Quarterly report pursuant to Section 13 or 15(d)

Short-Term Bank Debt and Long-Term Debt

v3.20.2
Short-Term Bank Debt and Long-Term Debt
6 Months Ended
Jun. 30, 2020
Debt Disclosure [Abstract]  
Short-Term Bank Debt and Long-Term Debt

NOTE 12 - SHORT-TERM BANK DEBT AND LONG-TERM DEBT

 

    December 31, 2019     June 30, 2020  
          (Unaudited)  
Short-term bank debt bearing interest at 17% per annum   $ 685     $ 187  
Current maturities of long-term debt   $ 2,688     $ 4,141  
Notes payable   $ 5,000     $ 5,000  
Long-term debt – less current maturities   $ 26,515     $ 24,001  

 

Notes payable

 

In connection with the Transactions, the Company issued the Notes to the Investors in the aggregate principal amount of $5,000 at the closing of the Transactions.

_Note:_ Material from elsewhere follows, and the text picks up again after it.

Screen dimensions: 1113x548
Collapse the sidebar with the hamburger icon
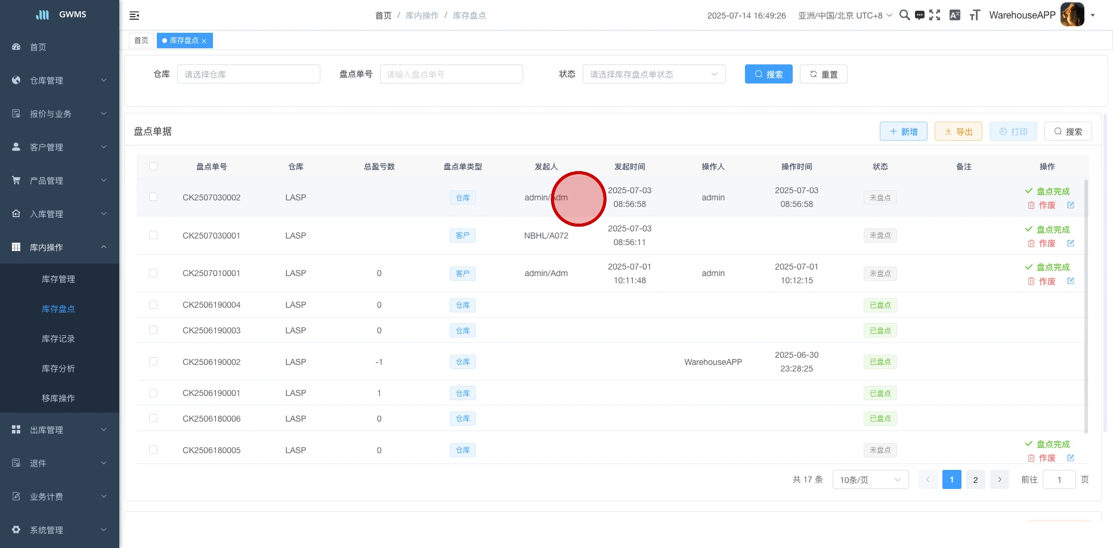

The Notes bear interest at 10% per annum, with an original maturity date of September 30, 2020 and may be prepaid in full subject to a prepayment premium. The principal amount of, and accrued interest through the maturity date on, the Notes will convert automatically into Series A Preferred Stock at the original issuance price thereof of $1,000.00 per share upon approval by the Company’s stockholders in accordance with Nasdaq rules.

 

On May 13, 2020, the Company and the Investors amended and restated the Notes to, among other things, (i) remove the conversion feature of the Notes, (ii) provide for certain mandatory prepayment obligations of the Company on or following October 1, 2020, and (iii) extend the maturity date of the Notes to March 31, 2021.

 

Long-term debt

 

In connection with the Transactions, PowerFleet Israel incurred $30,000 in term loan borrowings on the Closing Date under the Credit Agreement, pursuant to which Hapoalim agreed to provide PowerFleet Israel with two senior secured term loan facilities in an aggregate principal amount of $30,000 (comprised of two facilities in the aggregate principal amount of $20,000 and $10,000, respectively (the “Term A Facility” and “Term B Facility”, respectively, and collectively, the “Term Facilities”)) and a five-year revolving credit facility (the “Revolving Facility”) to Pointer in an aggregate principal amount of $10,000 (collectively, the “Credit Facilities”). On the first anniversary of the Closing Date, the Company will be required to deposit in a separate restricted deposit account the Israeli shekel (“NIS”) equivalent of $3,000. As of June 30, 2020, no amounts were outstanding under the revolving credit facility.

 

The Credit Facilities will mature on the date that is five years from the Closing Date. The indicative interest rate provided for the Term Facilities in the Credit Agreement is approximately 4.73% for the Term A Facility and 5.89% for the Term B Facility. The interest rate for the Revolving Facility is, with respect to NIS-denominated loans, Hapoalim’s prime rate + 2.5%, and with respect to US dollar-denominated loans, LIBOR + 4.6%. In addition, the Company pays a 1% commitment fee on the unutilized and uncancelled availability under the Revolving Facility. The Credit Facilities are secured by the shares held by PowerFleet Israel in Pointer and by Pointer over all of its assets. The Credit Agreement includes customary representations, warranties, affirmative covenants, negative covenants (including the following financial covenants, tested quarterly: Pointer’s net debt to EBITDA; Pointer’s net debt to working capital; minimum equity of PowerFleet Israel; PowerFleet Israel equity to total assets; PowerFleet Israel net debt to EBITDA; and Pointer EBITDA to current payments and events of default. The Company is in compliance with the covenants as of June 30, 2020.

 

In connection with the Credit Facilities, the Company incurred debt issuance costs of $742. For the three- and six-month periods ended June 30, 2020, amortization of the debt issuance costs was $18 and $37. The Company recorded charges of $-0- for both the three- and six-month periods ended June 30, 2019, and $383 and $743 for the three- and six-month periods ended June 30, 2020, respectively, to interest expense on its consolidated statements of operations for each of related to interest expense and amortization of debt issuance costs associated with the Credit Facilities.

 

Scheduled maturities of the Term A Facility and the Term B Facility as of June 30, 2020 are as follows:

 

Year ending December 31:        
2021   $ 4,141  
2022     5,238  
2023     5,359  
2024     13,404  
      28,142  
Less: Current portion     4,141  
Total   $ 24,001  

 

The Term B Facility is not subject to amortization over the life of the loan and instead the original principal amount is due in one installment on the fifth anniversary of the date of the consummation of the Transactions.